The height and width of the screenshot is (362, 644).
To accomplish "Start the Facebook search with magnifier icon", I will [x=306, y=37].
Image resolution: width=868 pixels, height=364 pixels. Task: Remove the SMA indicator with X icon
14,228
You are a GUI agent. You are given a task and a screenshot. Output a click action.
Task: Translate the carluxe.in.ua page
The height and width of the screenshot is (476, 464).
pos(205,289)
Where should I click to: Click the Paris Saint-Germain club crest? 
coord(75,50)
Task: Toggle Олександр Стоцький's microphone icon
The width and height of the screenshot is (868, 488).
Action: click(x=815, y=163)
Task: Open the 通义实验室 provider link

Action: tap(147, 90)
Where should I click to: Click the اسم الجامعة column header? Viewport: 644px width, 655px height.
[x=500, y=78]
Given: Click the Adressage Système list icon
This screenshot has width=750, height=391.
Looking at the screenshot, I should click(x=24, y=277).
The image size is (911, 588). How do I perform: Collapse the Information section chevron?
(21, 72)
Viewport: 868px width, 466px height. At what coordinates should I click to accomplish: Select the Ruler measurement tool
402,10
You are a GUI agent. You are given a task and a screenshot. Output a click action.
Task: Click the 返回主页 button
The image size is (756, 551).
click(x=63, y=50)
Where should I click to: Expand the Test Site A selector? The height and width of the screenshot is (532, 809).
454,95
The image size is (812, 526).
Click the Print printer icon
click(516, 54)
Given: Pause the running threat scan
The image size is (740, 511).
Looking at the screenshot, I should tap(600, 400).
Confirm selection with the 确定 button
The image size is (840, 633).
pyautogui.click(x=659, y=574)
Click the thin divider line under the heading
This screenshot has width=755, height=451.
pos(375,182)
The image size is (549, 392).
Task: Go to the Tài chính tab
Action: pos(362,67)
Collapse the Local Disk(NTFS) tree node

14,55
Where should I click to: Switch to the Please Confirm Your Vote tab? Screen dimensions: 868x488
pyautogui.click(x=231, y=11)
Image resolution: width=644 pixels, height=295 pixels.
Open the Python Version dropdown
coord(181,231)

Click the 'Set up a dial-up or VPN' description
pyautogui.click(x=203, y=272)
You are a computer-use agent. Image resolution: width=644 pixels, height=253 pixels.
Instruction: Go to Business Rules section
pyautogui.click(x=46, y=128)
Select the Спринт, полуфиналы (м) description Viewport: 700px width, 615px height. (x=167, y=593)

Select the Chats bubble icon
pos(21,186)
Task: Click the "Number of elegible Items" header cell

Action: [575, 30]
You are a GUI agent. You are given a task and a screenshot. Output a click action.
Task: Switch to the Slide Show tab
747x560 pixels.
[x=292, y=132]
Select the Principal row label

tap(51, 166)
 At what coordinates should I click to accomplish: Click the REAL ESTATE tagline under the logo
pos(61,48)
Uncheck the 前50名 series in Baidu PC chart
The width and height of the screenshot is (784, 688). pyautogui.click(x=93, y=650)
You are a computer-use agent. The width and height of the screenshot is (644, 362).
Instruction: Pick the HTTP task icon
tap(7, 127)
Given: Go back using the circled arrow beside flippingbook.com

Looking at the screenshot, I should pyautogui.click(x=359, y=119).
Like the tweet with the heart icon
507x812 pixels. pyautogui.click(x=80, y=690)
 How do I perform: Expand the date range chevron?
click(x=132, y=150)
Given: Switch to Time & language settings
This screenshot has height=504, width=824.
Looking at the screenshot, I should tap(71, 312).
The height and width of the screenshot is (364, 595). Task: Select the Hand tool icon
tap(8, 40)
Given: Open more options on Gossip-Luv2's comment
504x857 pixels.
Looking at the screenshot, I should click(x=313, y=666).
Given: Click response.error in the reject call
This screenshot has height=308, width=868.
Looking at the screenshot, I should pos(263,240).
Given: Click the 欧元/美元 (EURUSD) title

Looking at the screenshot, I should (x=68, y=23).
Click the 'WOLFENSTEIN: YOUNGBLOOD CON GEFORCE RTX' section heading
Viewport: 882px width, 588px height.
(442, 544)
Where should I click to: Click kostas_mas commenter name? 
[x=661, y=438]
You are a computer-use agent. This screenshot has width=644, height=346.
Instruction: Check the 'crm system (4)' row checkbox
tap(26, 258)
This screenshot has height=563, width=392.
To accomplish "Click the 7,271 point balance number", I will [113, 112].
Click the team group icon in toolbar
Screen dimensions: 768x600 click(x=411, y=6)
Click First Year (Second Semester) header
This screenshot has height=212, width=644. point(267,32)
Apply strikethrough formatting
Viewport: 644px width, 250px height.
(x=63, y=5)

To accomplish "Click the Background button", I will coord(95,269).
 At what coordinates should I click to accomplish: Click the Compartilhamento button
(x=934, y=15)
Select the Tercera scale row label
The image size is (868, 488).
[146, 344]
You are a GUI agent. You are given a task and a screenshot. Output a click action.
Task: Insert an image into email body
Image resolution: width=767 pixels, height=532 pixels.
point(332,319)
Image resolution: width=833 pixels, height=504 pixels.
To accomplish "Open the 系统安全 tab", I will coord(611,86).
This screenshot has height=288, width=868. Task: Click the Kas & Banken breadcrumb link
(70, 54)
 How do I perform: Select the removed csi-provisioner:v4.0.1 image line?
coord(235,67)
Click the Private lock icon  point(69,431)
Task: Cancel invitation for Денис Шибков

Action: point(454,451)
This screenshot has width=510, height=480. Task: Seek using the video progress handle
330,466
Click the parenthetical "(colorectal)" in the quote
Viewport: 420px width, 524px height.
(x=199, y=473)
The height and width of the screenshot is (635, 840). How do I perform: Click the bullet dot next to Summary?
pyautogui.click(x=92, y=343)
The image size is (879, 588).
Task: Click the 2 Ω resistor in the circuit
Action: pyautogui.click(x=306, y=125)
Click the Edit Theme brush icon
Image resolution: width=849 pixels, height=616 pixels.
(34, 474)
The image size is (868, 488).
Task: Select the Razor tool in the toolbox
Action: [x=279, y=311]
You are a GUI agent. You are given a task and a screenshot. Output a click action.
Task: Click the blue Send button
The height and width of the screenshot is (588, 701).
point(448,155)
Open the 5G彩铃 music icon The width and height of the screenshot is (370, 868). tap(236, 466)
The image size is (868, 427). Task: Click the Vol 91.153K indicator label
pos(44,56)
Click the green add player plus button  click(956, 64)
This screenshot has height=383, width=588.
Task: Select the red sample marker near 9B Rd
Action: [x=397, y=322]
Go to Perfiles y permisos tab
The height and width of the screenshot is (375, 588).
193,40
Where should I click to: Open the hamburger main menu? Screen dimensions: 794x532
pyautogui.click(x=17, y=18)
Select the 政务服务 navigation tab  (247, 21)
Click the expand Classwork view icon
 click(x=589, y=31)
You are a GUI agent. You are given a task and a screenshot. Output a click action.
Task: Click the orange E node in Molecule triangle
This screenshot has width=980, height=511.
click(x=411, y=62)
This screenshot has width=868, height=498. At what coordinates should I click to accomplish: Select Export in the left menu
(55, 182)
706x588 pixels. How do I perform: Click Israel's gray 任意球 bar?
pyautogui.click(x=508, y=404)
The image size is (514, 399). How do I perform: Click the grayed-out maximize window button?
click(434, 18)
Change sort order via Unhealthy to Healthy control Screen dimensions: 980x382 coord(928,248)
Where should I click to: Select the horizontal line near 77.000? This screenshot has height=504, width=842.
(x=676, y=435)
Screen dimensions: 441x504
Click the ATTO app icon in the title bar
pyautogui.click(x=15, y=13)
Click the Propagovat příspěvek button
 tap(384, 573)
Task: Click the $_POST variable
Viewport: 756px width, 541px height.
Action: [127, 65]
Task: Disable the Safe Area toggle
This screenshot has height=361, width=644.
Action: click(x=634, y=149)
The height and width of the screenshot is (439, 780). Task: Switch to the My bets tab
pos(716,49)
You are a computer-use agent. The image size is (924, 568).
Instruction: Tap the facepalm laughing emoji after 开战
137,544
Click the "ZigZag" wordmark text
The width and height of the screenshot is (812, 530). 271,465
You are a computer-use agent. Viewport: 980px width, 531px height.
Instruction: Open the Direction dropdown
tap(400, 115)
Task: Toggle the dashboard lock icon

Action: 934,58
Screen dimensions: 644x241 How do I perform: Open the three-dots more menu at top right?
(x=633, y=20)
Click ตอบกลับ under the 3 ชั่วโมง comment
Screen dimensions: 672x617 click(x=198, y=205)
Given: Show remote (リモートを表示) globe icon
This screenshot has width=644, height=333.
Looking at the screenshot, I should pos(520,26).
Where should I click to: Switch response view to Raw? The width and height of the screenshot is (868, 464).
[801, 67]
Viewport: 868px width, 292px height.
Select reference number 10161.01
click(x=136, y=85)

DIRECTIVE –
Repeat, word for word, the lines starting with the one that contains "Where should I click to: Select" and running through the final line of the records, inclusive of both.

FINAL RESULT –
Where should I click to: Select the horizontal line near 77.000? This screenshot has height=504, width=842.
(x=676, y=435)
Screen dimensions: 441x504
Click the ATTO app icon in the title bar
pyautogui.click(x=15, y=13)
Click the Propagovat příspěvek button
 tap(384, 573)
Task: Click the $_POST variable
Viewport: 756px width, 541px height.
Action: [127, 65]
Task: Disable the Safe Area toggle
This screenshot has height=361, width=644.
Action: click(x=634, y=149)
The height and width of the screenshot is (439, 780). Task: Switch to the My bets tab
pos(716,49)
You are a computer-use agent. The image size is (924, 568).
Instruction: Tap the facepalm laughing emoji after 开战
137,544
Click the "ZigZag" wordmark text
The width and height of the screenshot is (812, 530). 271,465
You are a computer-use agent. Viewport: 980px width, 531px height.
Instruction: Open the Direction dropdown
tap(400, 115)
Task: Toggle the dashboard lock icon

Action: 934,58
Screen dimensions: 644x241 How do I perform: Open the three-dots more menu at top right?
(x=633, y=20)
Click ตอบกลับ under the 3 ชั่วโมง comment
Screen dimensions: 672x617 click(x=198, y=205)
Given: Show remote (リモートを表示) globe icon
This screenshot has width=644, height=333.
Looking at the screenshot, I should pos(520,26).
Where should I click to: Switch response view to Raw? The width and height of the screenshot is (868, 464).
[801, 67]
Viewport: 868px width, 292px height.
Select reference number 10161.01
click(x=136, y=85)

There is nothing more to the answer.